Pode escrever-se tudo o que se imaginar sobre
o escritor argentino – a quem, provavelmente por se
sentir hesitante quanto à sua verdadeira identidade,
a Academia Sueca sistematicamente recusou a atribuição
do prémio Nobel – que tudo estará certo
ou estará algum dia. A sua bibliografia é, aliás,
a mais extensa que se conhece, a seguir à de Shakespeare.
Borges foi acima de tudo um filósofo
poeta, da mesma forma que Fernando Pessoa foi um poeta filósofo.
Um e outro tentaram descartar-se da personalidade, da máscara.
Borges afirmou: “Na realidade não tenho a certeza
de que exista. Sou todos os autores que li, toda a gente que
conheci, todas as mulheres que amei, todas as cidades que
visitei, todos os meus antepassados.” Pessoa, mais sintético,
falou em “ser tudo, de todas as maneiras”.
Transformaram-se integralmente em literatura.
Procurando ser, como o Deus da Cabala judaica, o nome sagrado
que em si é e contém todo o Real. No caso de
Jorge Luis Borges havia ainda labirintos e espelhos, temas
que, de resto, o enfastiavam “especialmente quando são
outros que os usam”. Em “Análise da obra
de Herbert Quinn”, um dos contos reunidos em “Ficções”,
avalia-se uma obra deste escritor fictício intitulada
“The God of the Labirynth”, através do
recurso a fórmulas matemáticas.
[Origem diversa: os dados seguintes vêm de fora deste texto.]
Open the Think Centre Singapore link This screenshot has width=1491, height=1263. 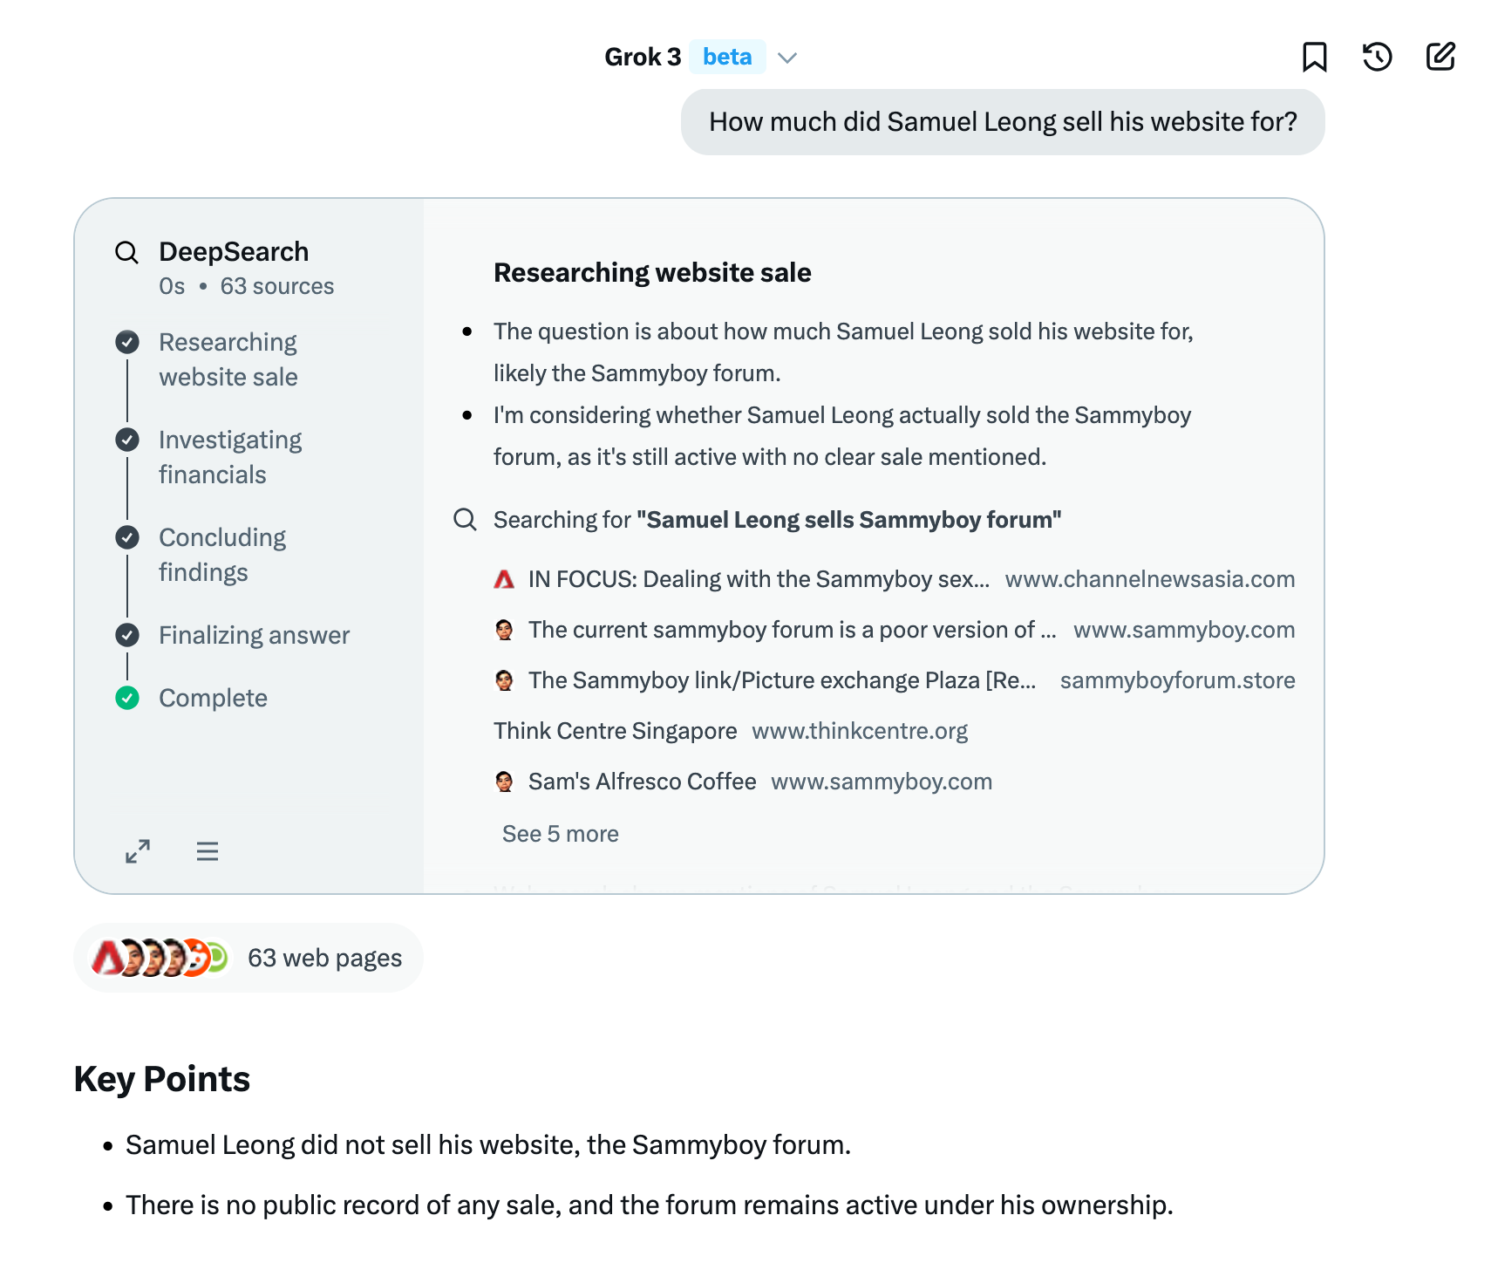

Existem espelhos
disseminados nas salas hexagonais de “A Biblioteca de
Babel”, conto central no universo borgesiano, que “fielmente
duplicam as aparências”. Reflexos de reflexos.
Em “Pierre Ménard, autor do 'Quixote’”,
Pierre Ménard, outro escritor imaginado por Borges,
escreve uma obra inteira absolutamente igual, letra a letra,
ao “Quixote” de Cervantes, no entanto absolutamente
diferente porque Ménard reproduziu interiormente todo
o processo psicológico e literário que conduziu
à sua feitura.
Como se percebe, Jorge Luis Borges soube esconder-se.
Ele que, na série de entrevistas concedidas a Georges
Charbonnier em 1964, difundidas pela rádio francesa
e publicadas mais tarde pela Gallimard no livro “Entretiens
avec Jorge Luis Borges” (“Entrevistas com Jorge
Luis Borges”, na tradução portuguesa pela
editora Início) falava numa “máquina de
fazer versos que nos diz para não pensar, esgotando
as possíveis combinações das palavras
até ao momento em que tais palavras dariam algumas
ideias”. Mas que, no fundo, reconhece que esse “poeta
mecânico” jamais “satisfaria inteiramente,
dado que não conseguiria explicar a emoção”,
uma vez que a intensidade do poema se mede pelo estado de
“arrebatamento interior” do autor.
O jogador
Eis-nos instalados no eixo do paradoxo de que se faz a obra
de Borges. Entre a arte combinatória do jogador e do
matemático e a absoluta imprevisibilidade da vida e
da literatura. Sobre as “leis secretas do verso livre
e da prosa” disse: “Escrevemos um verso, escrevemos
depois outro verso. Temo-los mais ou menos no ouvido. Mas
isso surpreende-nos, sem dúvida: entrevêem-se
essas leis secretas. Sentimos que este verso livre é
possível depois de um outro e que outro é impossível.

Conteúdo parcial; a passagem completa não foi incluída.